▶ Extracted text
Complex dynamics

Complex dynamics, or holomorphic dynamics, is the study of dynamical systems obtained by iterating a complex analytic mapping. This article focuses on the case of algebraic dynamics, where a polynomial or rational function is iterated. In geometric terms, that amounts to iterating a mapping from some algebraic variety to itself. The related theory of arithmetic dynamics studies iteration over the rational numbers or the p-adic numbers instead of the complex numbers.

Dynamics in complex dimension 1

Main article: Julia set

A simple example that shows some of the main issues in complex dynamics is the mapping ${\displaystyle f(z)=z^{2}}$ from the complex numbers C to itself. It is helpful to view this as a map from the complex projective line ${\displaystyle \mathbf {CP} ^{1}}$ to itself, by adding a point ${\displaystyle \infty }$ to the complex numbers. (${\displaystyle \mathbf {CP} ^{1}}$ has the advantage of being compact.) The basic question is: given a point ${\displaystyle z}$ in ${\displaystyle \mathbf {CP} ^{1}}$, how does its orbit (or forward orbit)

▶ Entries provided
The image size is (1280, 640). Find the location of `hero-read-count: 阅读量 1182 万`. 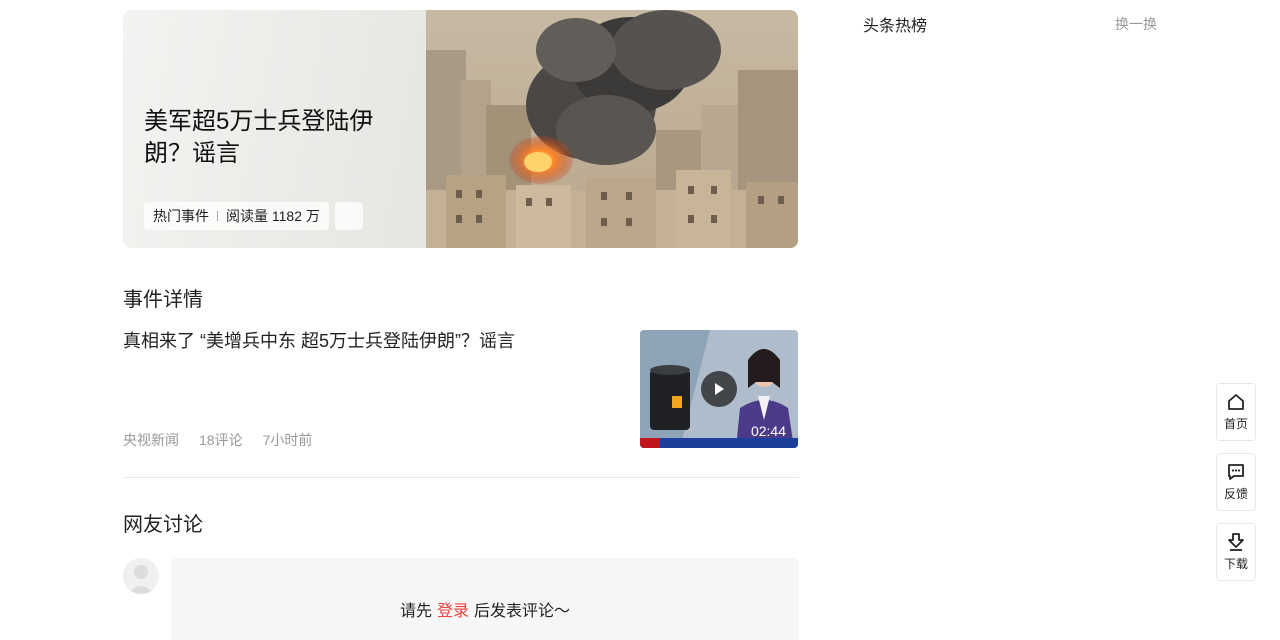

hero-read-count: 阅读量 1182 万 is located at coordinates (273, 216).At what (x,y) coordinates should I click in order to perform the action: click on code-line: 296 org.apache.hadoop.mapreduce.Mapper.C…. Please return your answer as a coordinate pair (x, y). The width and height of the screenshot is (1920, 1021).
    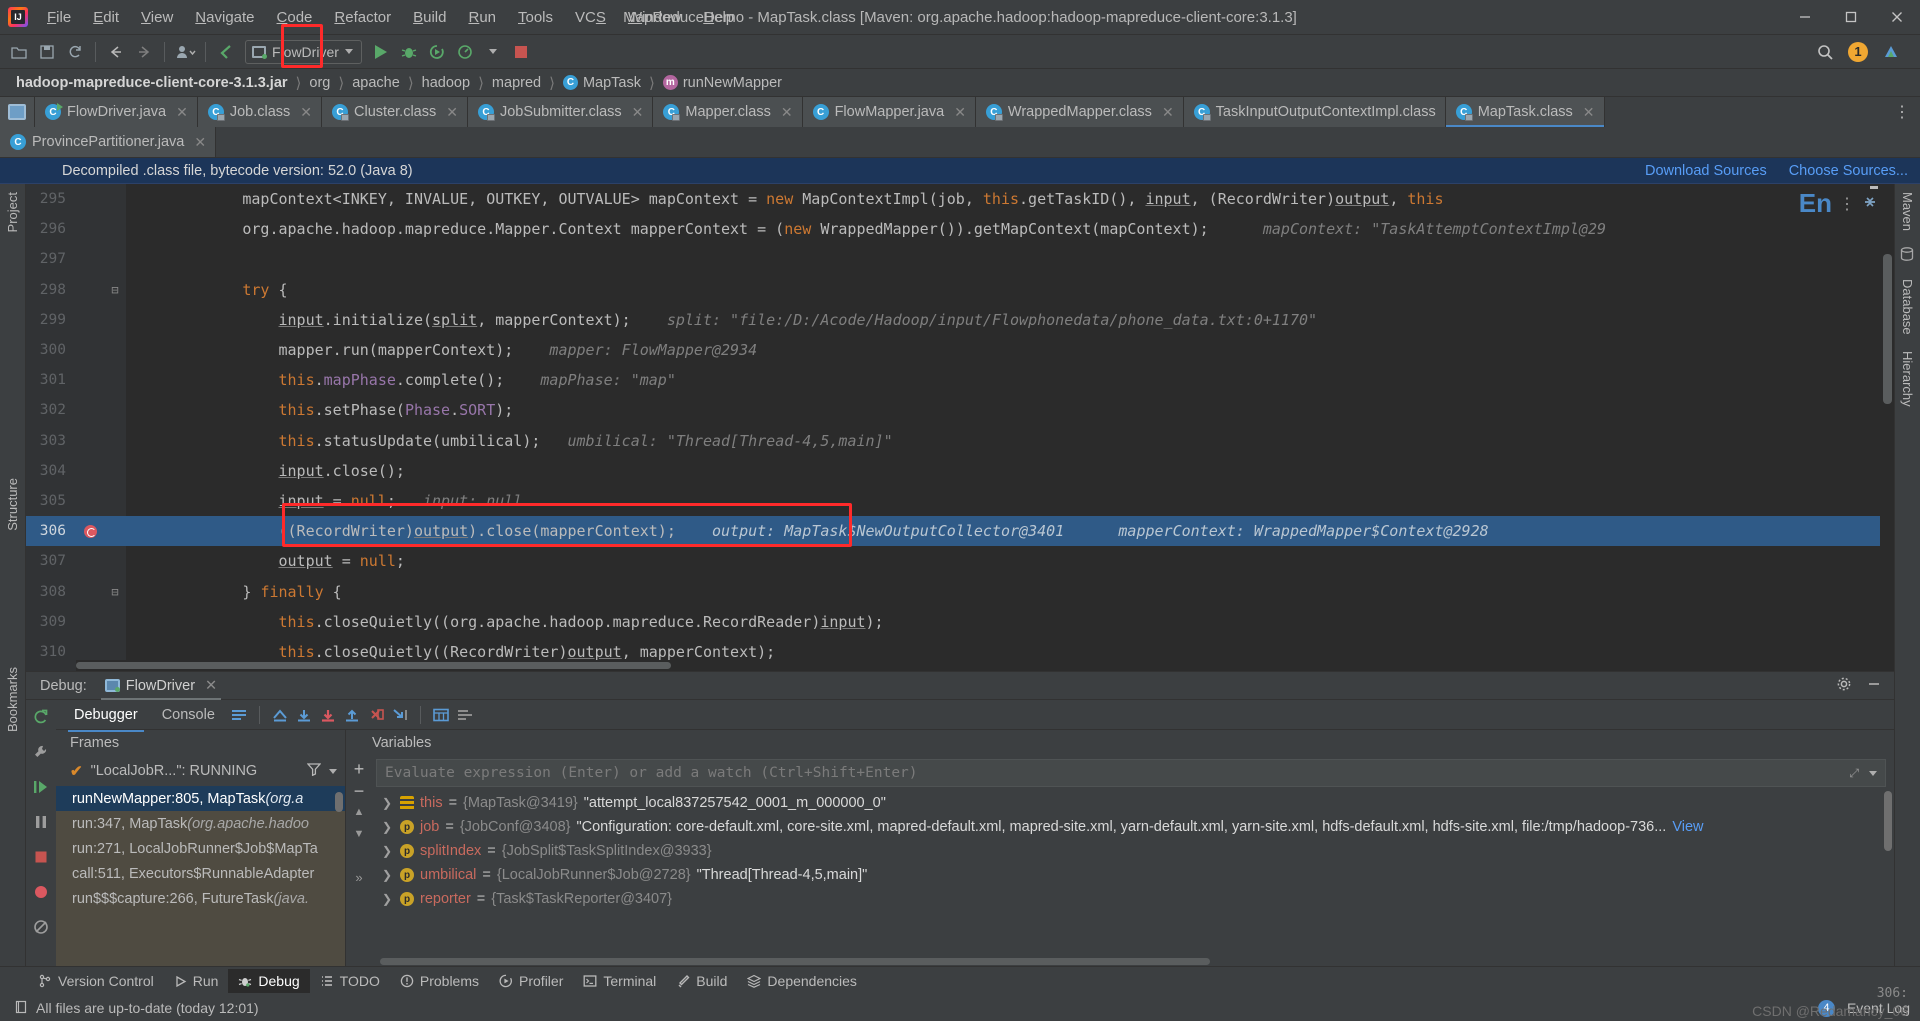
    Looking at the image, I should click on (960, 230).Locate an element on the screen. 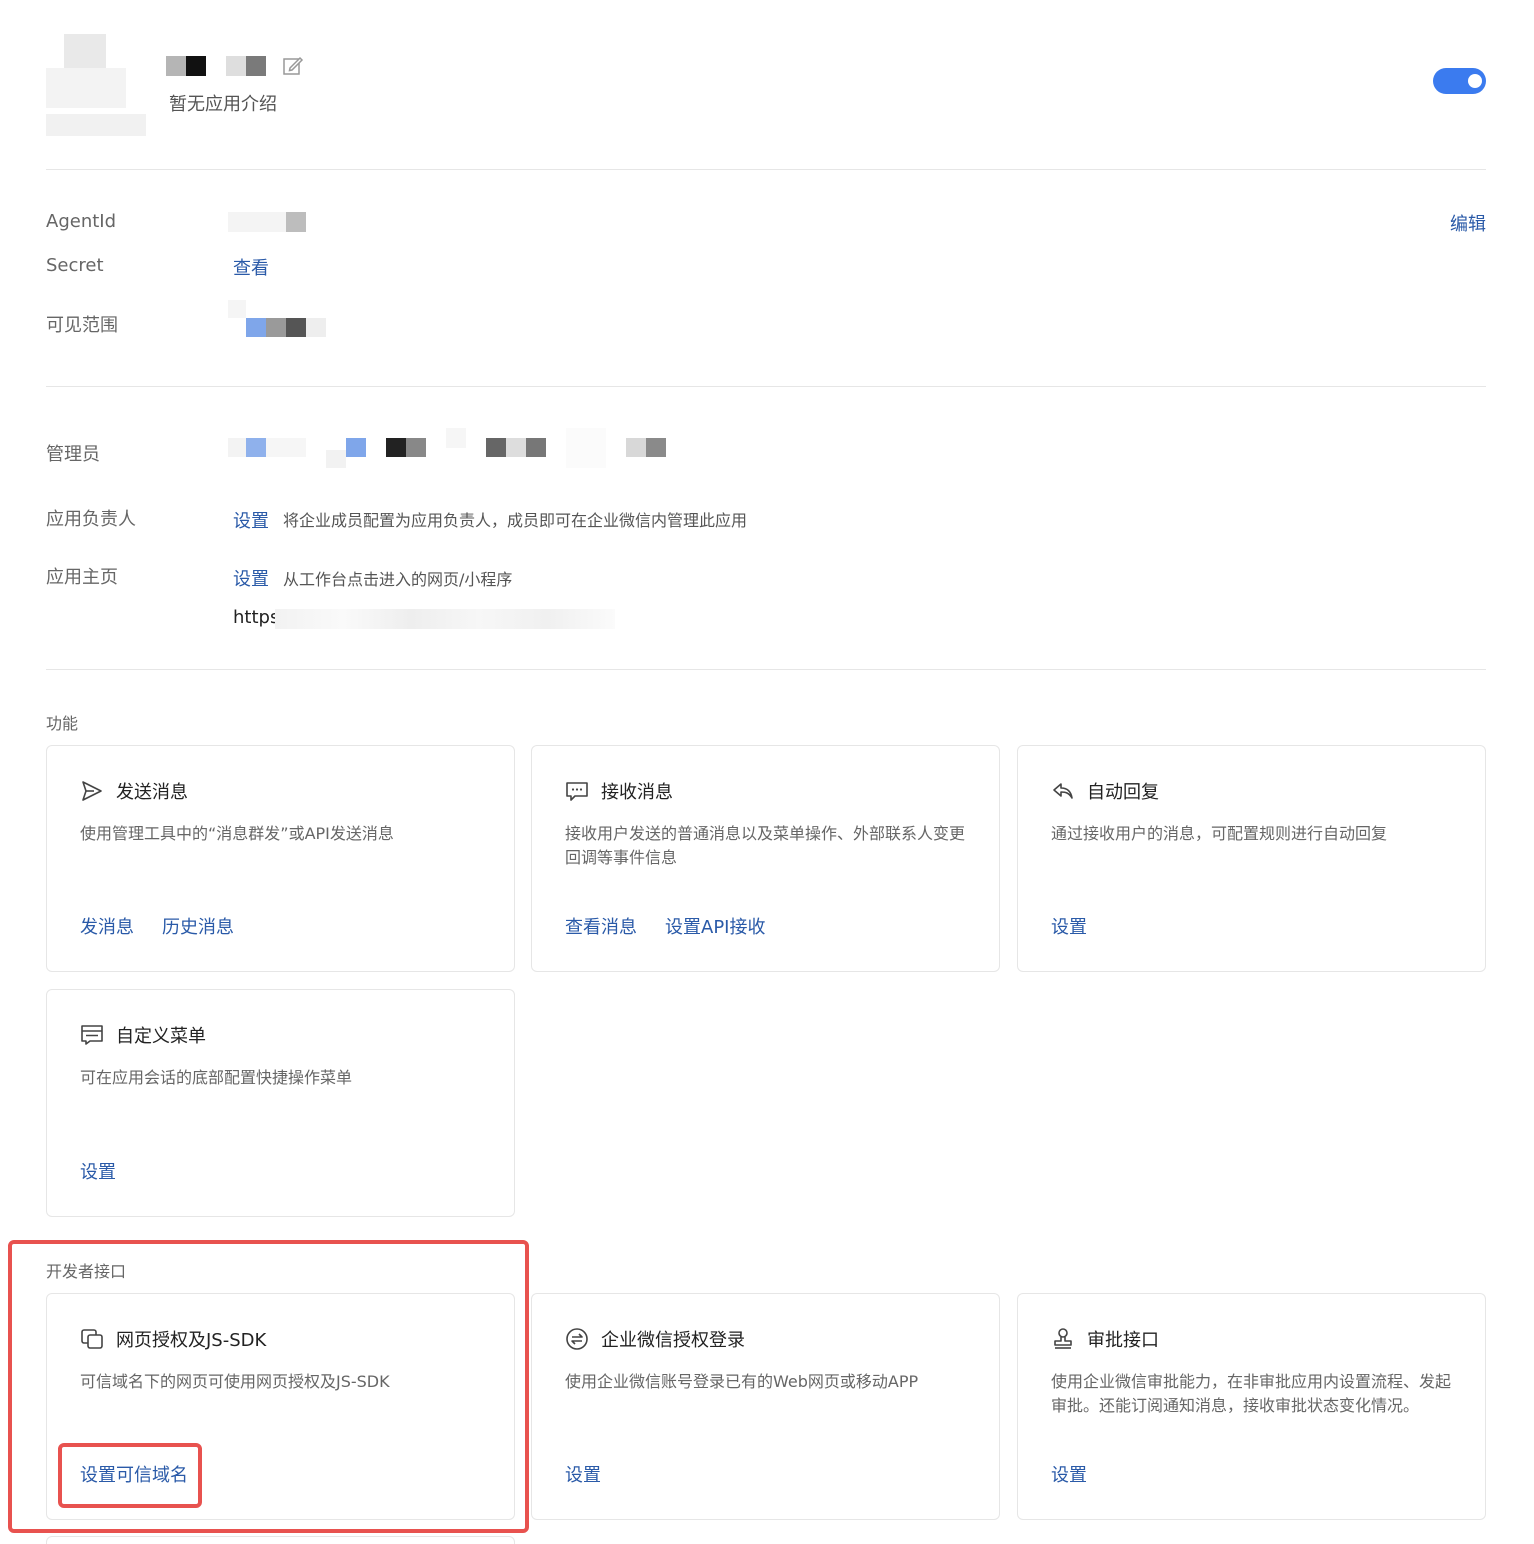  app-description: 暂无应用介绍 is located at coordinates (223, 104). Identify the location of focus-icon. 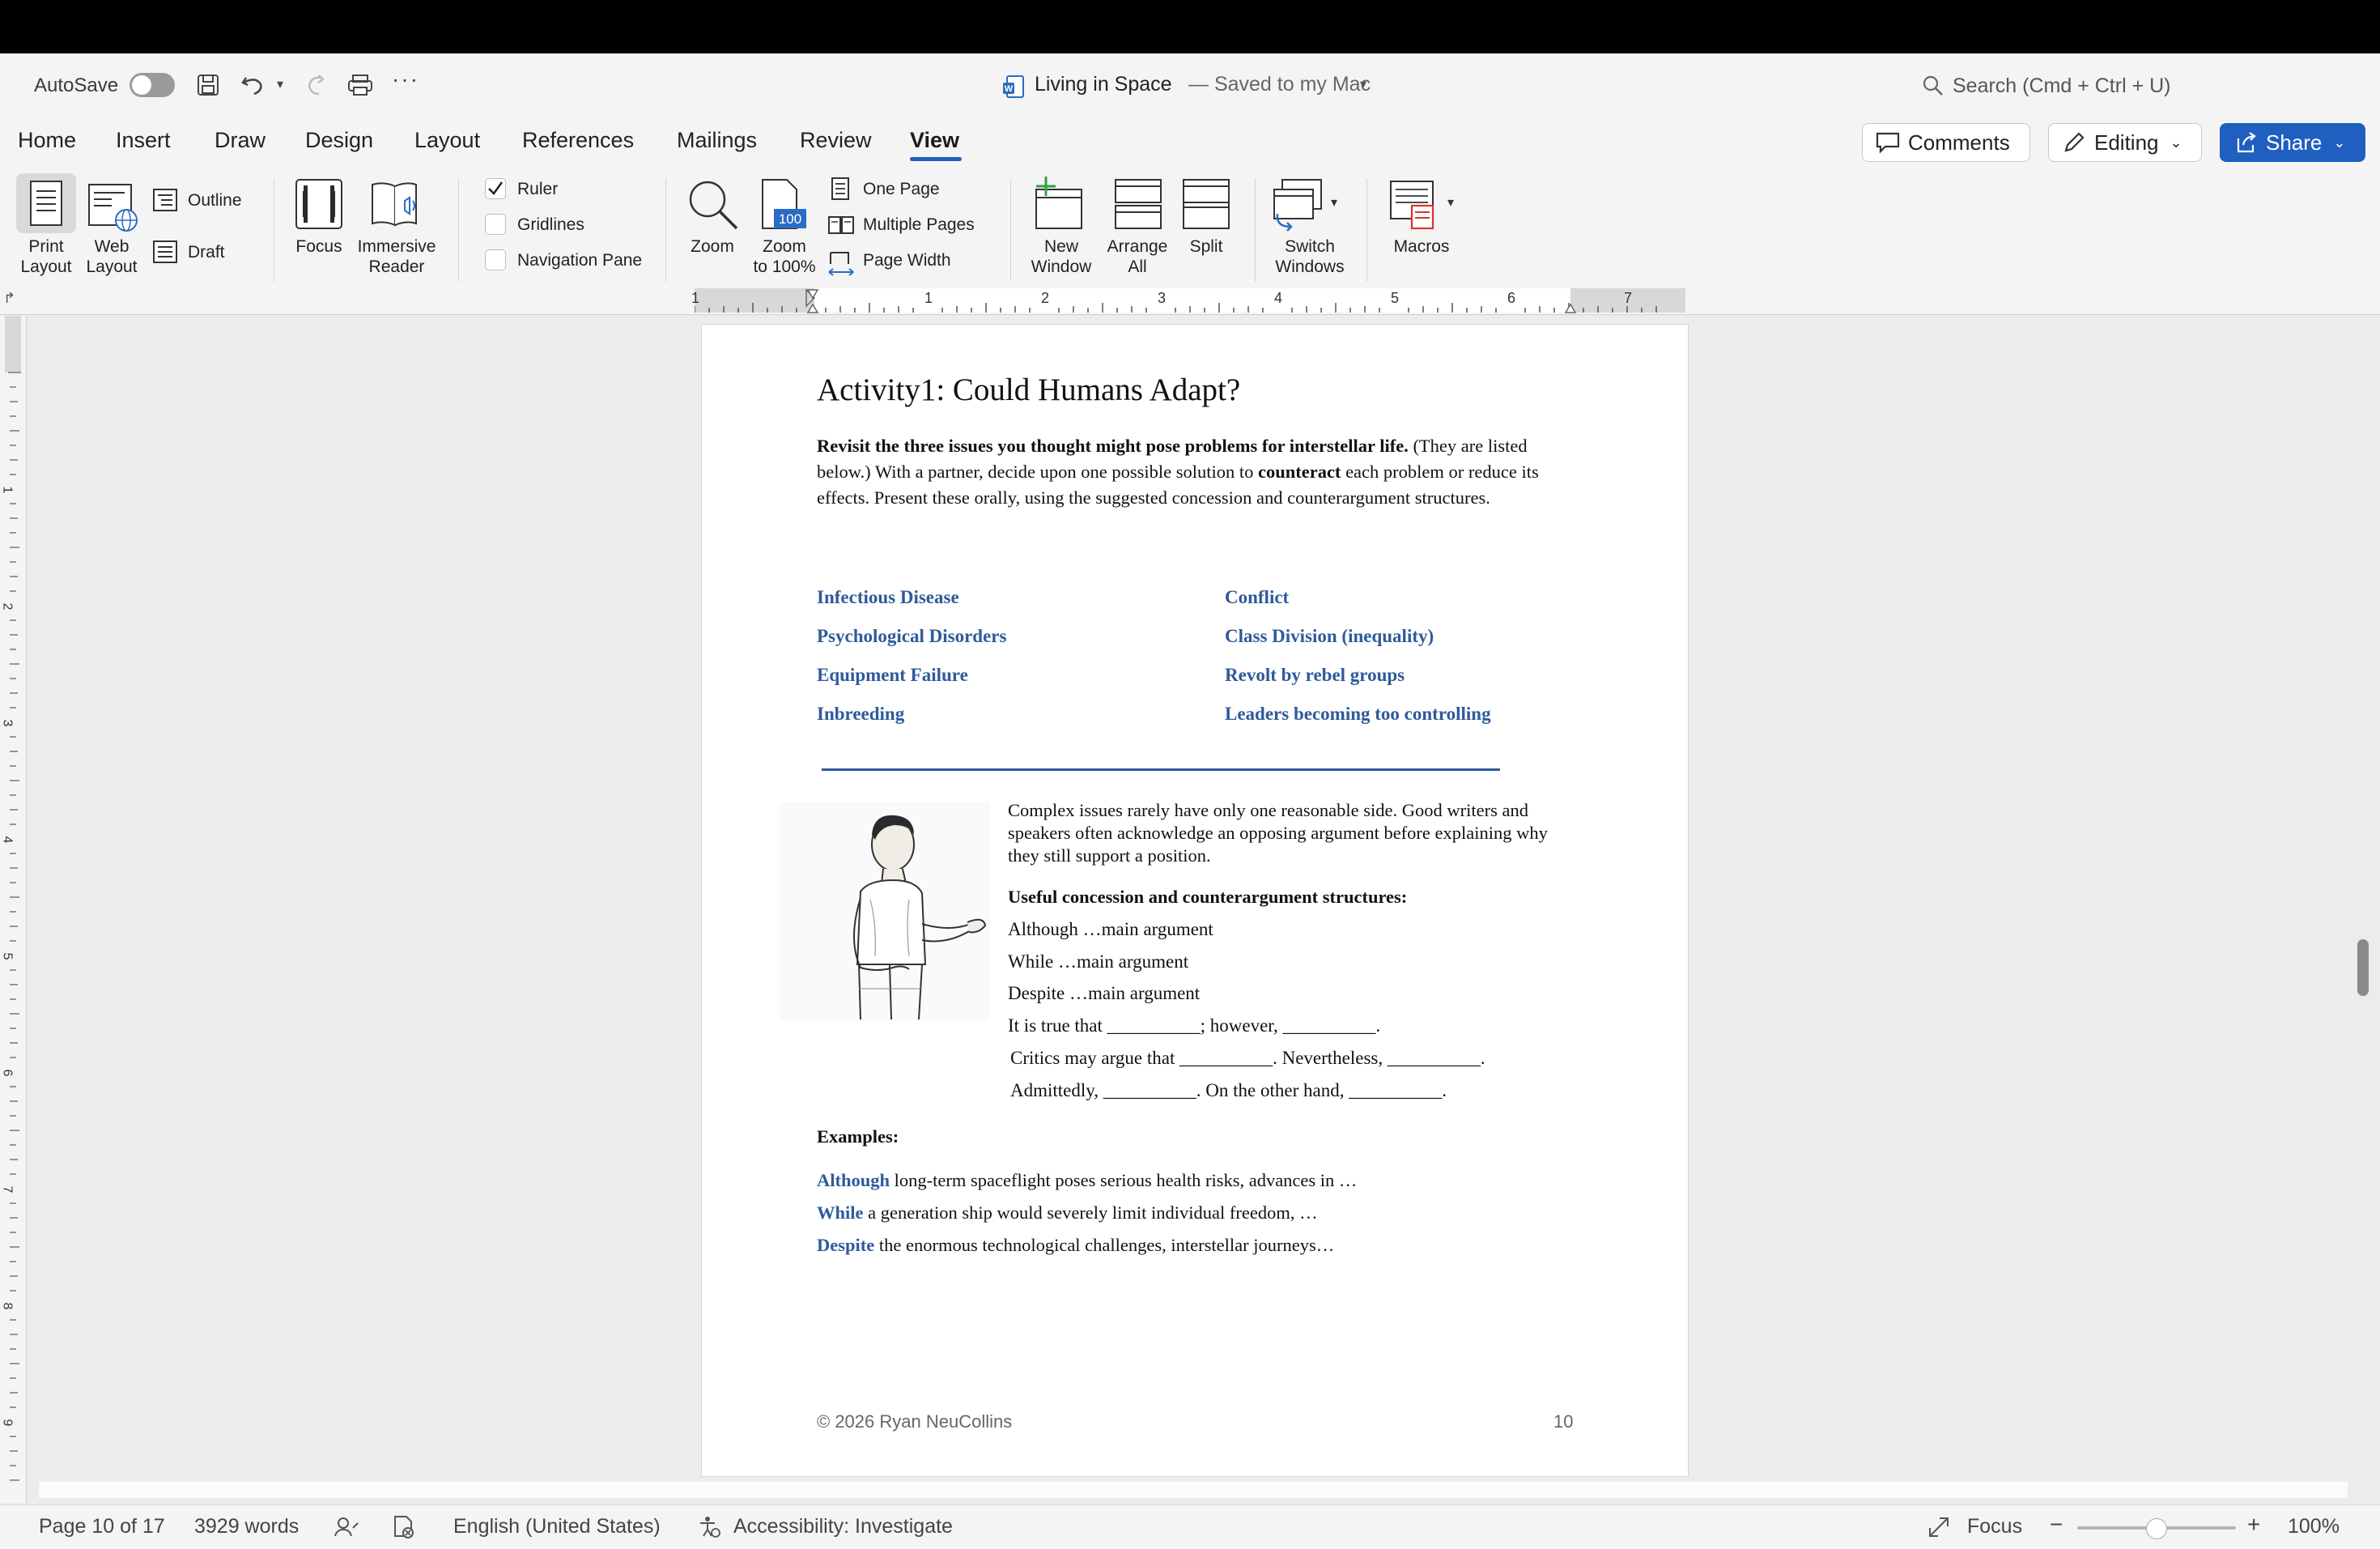
(319, 204).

▶ Tasks
**A)** Summarize the text on complex dynamics in two sentences.
**B)** From the text on complex dynamics, extract verbatim the part that opens with the words containing "A simple example" and closes with "(or forward orbit)".

▶ Solutions below
**A)** Complex dynamics, also called holomorphic dynamics, studies dynamical systems obtained by iterating a complex analytic mapping, and this article concentrates on algebraic dynamics, in which a polynomial or rational function is iterated. A simple example is the mapping f(z) = z² on the complex numbers, which is usefully viewed as a map from the complex projective line, a compact space formed by adding a point at infinity, to itself.

**B)**
A simple example that shows some of the main issues in complex dynamics is the mapping ${\displaystyle f(z)=z^{2}}$ from the complex numbers C to itself. It is helpful to view this as a map from the complex projective line ${\displaystyle \mathbf {CP} ^{1}}$ to itself, by adding a point ${\displaystyle \infty }$ to the complex numbers. (${\displaystyle \mathbf {CP} ^{1}}$ has the advantage of being compact.) The basic question is: given a point ${\displaystyle z}$ in ${\displaystyle \mathbf {CP} ^{1}}$, how does its orbit (or forward orbit)